Alvarez's career, though, is much more remarkable when taken in context. His impact in transforming the culture of athletics at the University of Wisconsin is the real reason he is deserving of such high honors. Every facet of Wisconsin Athletics, as it exists in 2010, has been touched by Alvarez in some way. Football in Madison was a moribund endeavor in the 1980s, as only about half of an old Camp Randall Stadium would fill to watch other teams blow the Badgers out. The state's top athletes regarded the program as a joke and routinely fled to greener pastures for their college careers. Wisconsin hadn't won a conference title since 1962, well before any high school football players were born. The team had won a total of five Big Ten games in its previous four seasons.
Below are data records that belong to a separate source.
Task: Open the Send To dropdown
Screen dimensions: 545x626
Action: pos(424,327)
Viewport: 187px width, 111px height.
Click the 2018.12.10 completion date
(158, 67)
It is well known that Alvarez quickly revived the program and won the school's first Rose Bowl championship after the 1993 season. His success, though, wasn't fleeting; rather, he sustained the good fortune to this day, winning two more Rose Bowl titles five years after his first one, going 10-3 in his final season and hiring a successor who promptly recorded the university's first 12-win season. The odds of this kind of long-term success were squarely against Barry. Even when he made good on his promise to "build a fence" around Wisconsin and retain its best players, he was still recruiting a state that doesn't produce blue-chip recruits with any consistency, woefully overmatched in that department by the likes of Ohio, Pennsylvania and Michigan, not to mention the entire south. Furthermore, Alvarez was competing in the most tradition-rich of sports, one which the historical bluebloods dominate like no other. We've seen college football teams get good for a few years at a time, but rarely do they make the foray into the game's elite that Wisconsin made under Alvarez. Even the recent disappointments - records of 9-4 and 7-6 and back-to-back bowl losses in 2007 and 2008 - are really indicative of how far the program has come. The 2010 Badgers are among the top 15 teams in the country in most analysts' preseason rankings, and while folks in Madison are excited, there is also a sense of familiarity with the high expectations.
For changing the way Wisconsin's football program is perceived by its fans - over 80,000 of whom pack Camp Randall seven Saturdays a year - and the way it's viewed by recruits across the country and the college football world at large, Barry Alvarez deserves praise. Every time we walk into that venue and see a highly competitive team pull out yet another win, we're enjoying the fruits of his labor. Few are more worthy of Hall of Fame honors.